Digital Multiplex System (DMS) is the name shared among several different telephony product lines from Nortel Networks for wireline and wireless operators. Among them are the DMS-1 (originally named the DMS-256) Rural/Urban digital loop carrier, the DMS-10 telephone switch, the DMS SuperNode family of telephone switches (DMS-100, DMS-200, DMS-250, DMS-300, DMS-500, DMS-GSP, DMS-MSC, DMS-MTX), and the S/DMS optical transmission system.

Exploratory development on the technology began at Northern Telecom's Bell Northern Research Labs in Ottawa, Ontario in 1971. The first Class 5 switch, the DMS-10, began service on 21 October 1977 in Fort White, Florida and the first toll switch (Class 4), the DMS-200, entered service in 1979 in Ottawa. The DMS-10 was the first commercially successful Class 5 digital switch in the North American market and had a profound impact on the industry. Of the numerous digital switching products introduced in the North American telephone market in the late 1970s, only the Nortel DMS family is still in production. GENBAND (now Ribbon Communications) acquired Nortel CVAS assets including the DMS line in 2011 and rolled it into its IP-based GENiUS platform.

Previously, new technology had entered the telecommunications industry slowly, with the telephone companies amortizing equipment over periods as long as forty years. AT&T was intending to delay the introduction of digital switching until the 1990s. The DMS, with its introduction of digital technology, changed the industry and became one of the antecedents that encouraged the growth of the Internet.

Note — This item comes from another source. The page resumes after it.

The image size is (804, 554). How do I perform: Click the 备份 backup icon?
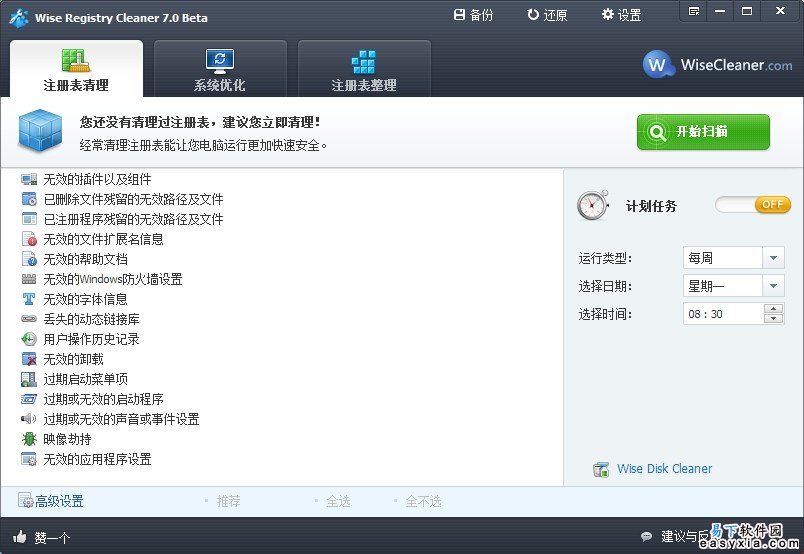click(x=459, y=14)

On October 16, 2006, Nortel received a special recognition award from Canada's Telecommunications Hall of Fame for its role in pioneering digital communications with the Digital Multiplex System.

The DMS name arose from a designation for a switching matrix design that was developed in the exploratory phase of the project. The Digital Multiplexed Switch was selected as the basic switching design for the project. The product was intended as a successor for Nortel's first electronic switch, the SP1, and was to be called the SP2. However the DMS acronym was mellifluous and was eventually (1975) adopted as the designation for the DMS-10 and DMS-100 family of products, with the "S" standing for "system" rather than "switch". It was then applied to the entire digital switching family as well as the DMS-1 family of Digital Transmission Concentrators.

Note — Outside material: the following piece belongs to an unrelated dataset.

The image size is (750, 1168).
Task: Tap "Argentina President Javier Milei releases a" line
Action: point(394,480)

DMS is favoured by many European cable operators as the switching platform for their voice networks. The DMS-10 is widely used by rural wireline providers. DMS-100 and 200 switches are widely deployed throughout the US and Canada by Regional Bell Operating Companies, Bell Canada and independent telephone companies as well as the US Military. The DMS-250 is the backbone of a number of carriers' long-distance networks. The DMS-300 is an international gateway switch, and the DMS-500 is commonly deployed by competitive local exchange carriers because it combines DMS-100 and 250 capabilities.

DMS switches run a proprietary multitasking operating system known as SOS.
 The user interface, called MAPCI, consists of a series of multi-level menus and is usually accessed from a connected VT100 compatible dumb terminal or terminal emulator. Each level or overlay performs different functions.